- [To do]: Could you rewrite the lines from the one containing "You are a GUI" through the one containing "click(x=187, y=68)", both included, as a Markdown table with the columns Number and Line? Skip blank lines and leave the pictures out.

- [Listing]:
• • • •
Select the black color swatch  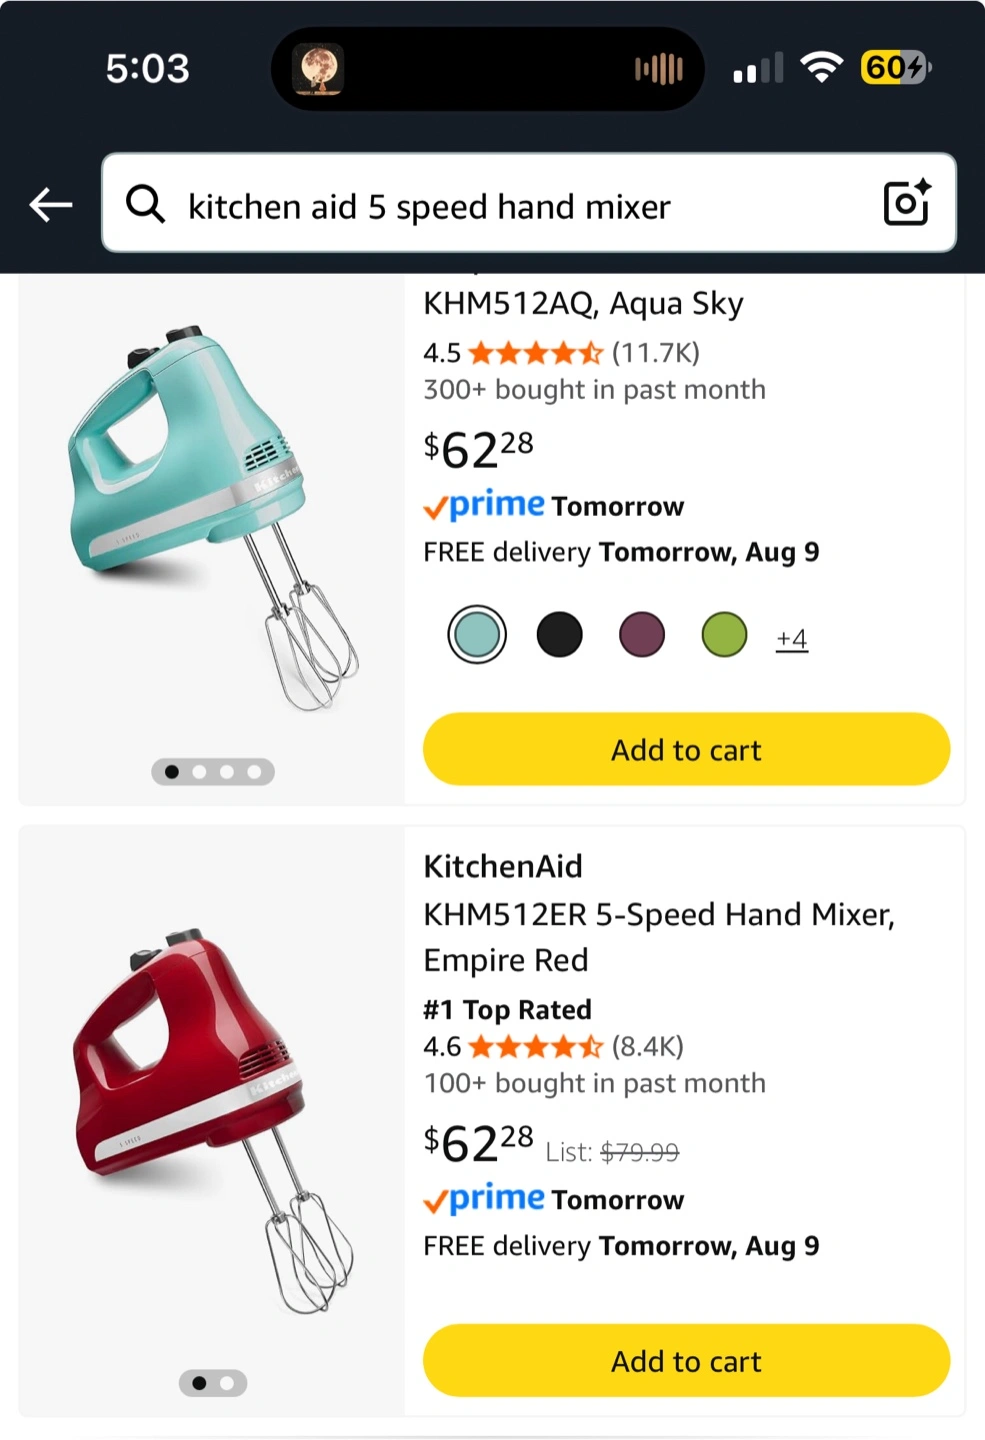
• • • •
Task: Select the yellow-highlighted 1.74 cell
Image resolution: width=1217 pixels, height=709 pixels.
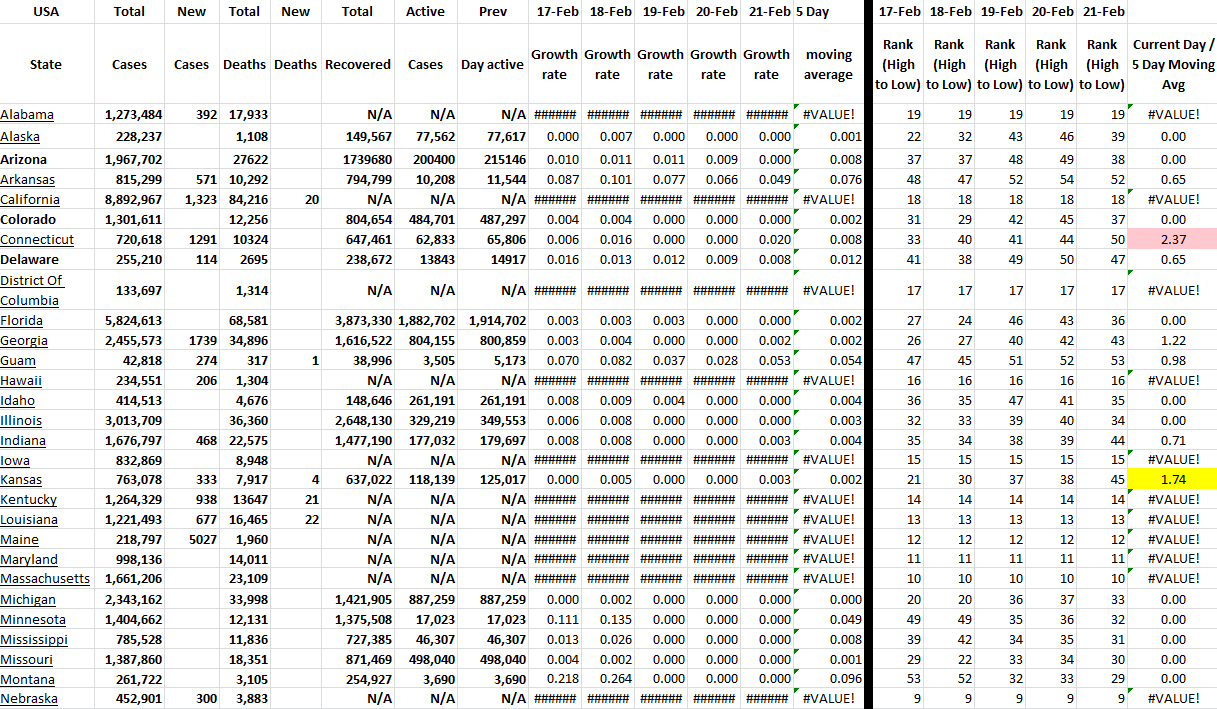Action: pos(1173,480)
• • • •
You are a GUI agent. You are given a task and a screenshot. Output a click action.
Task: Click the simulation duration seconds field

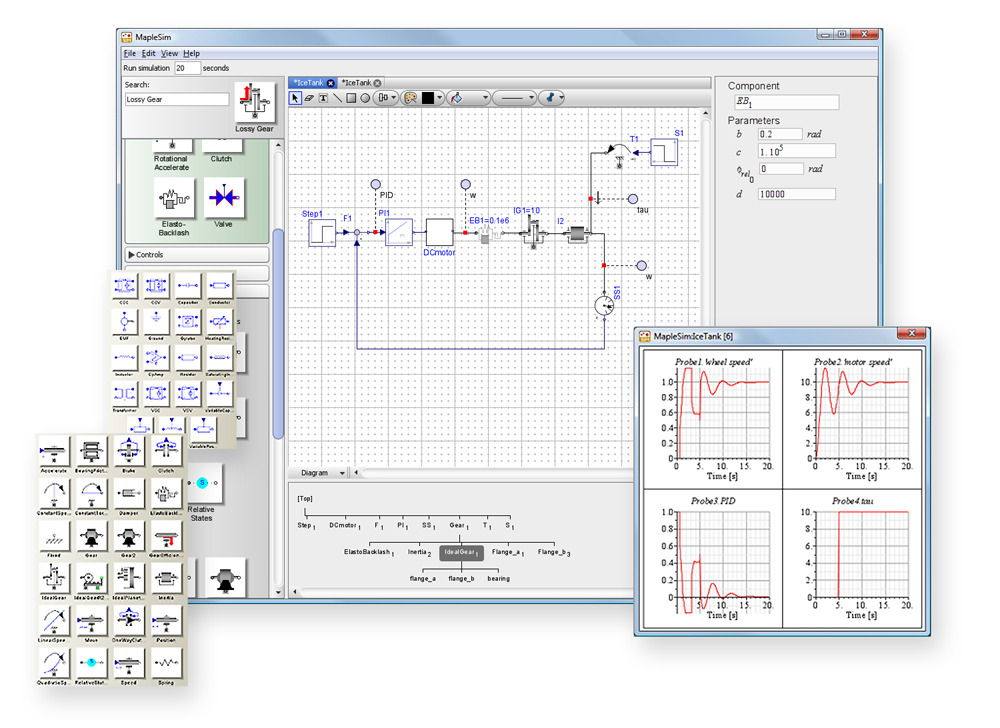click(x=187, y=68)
• • • •
- [Complete response]:
| Number | Line |
|---|---|
| 1 | You are a GUI agent. You are given a task and a screenshot. Output a click action. |
| 2 | Task: Click the simulation duration seconds field |
| 3 | click(x=187, y=68) |